What you describe is exactly what any self-respecting inventory management system will do. In fact, you are describing a low-end system. Any reasonably useful system will do more.
Essentially, the goal is to determine, for each product, the re-order level and the re-order quantity, based on the following factors:
Forecast sales (which in turn are based on past sales, growth trends, seasonal factors, and special circumstances);
Cost of ordering (the cost and effort of placing one order and receiving one delivery);
Payment terms (which affects how long your money is tied up in your inventory); this also depends on:
Price breaks (these are the discounts you refer to, where discounts are based on the quantity ordered);
Cost of being out of stock (this is mainly the cost of lost sales, but also includes the loss of customer goodwill; it depends partly on how likely it is that the customer will wait for the product to come into stock, or will purchase an alternative product).

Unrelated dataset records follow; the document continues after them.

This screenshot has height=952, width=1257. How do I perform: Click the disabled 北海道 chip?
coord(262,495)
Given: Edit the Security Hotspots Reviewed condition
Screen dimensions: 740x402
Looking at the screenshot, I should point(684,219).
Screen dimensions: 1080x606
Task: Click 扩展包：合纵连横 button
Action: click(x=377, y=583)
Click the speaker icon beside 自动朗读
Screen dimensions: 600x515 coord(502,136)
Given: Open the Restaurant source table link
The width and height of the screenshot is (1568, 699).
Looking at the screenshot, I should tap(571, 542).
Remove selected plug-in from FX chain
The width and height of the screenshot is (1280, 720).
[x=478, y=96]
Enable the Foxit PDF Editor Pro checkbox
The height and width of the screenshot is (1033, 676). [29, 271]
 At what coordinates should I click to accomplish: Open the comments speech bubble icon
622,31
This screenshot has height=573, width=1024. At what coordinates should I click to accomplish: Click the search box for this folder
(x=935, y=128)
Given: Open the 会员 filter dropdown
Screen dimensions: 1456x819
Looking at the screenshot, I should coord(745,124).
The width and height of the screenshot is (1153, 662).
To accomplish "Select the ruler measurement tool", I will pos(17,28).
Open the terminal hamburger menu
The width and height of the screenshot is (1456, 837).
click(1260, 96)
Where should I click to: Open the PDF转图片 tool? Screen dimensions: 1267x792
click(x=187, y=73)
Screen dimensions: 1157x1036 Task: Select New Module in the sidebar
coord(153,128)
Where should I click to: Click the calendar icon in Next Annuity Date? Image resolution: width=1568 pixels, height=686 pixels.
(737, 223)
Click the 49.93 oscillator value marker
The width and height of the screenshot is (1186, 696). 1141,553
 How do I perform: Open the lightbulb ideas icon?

There might be some others that I haven't thought of.
My point is that it would be almost impossible to manage a large inventory without an automatic way of determining the relevant figures. Many well-established and mature tools already exist - and have done for a long time. (I spent part of my career designing and programming this kind of system, and that was before personal computers were widely used; the market has become much more sophisticated since then.)
This is why I suggest that you don't waste time looking for customers who are not using such a system. Rather, you focus on looking for weaknesses and deficiencies in the existing systems, and then try to produce something better.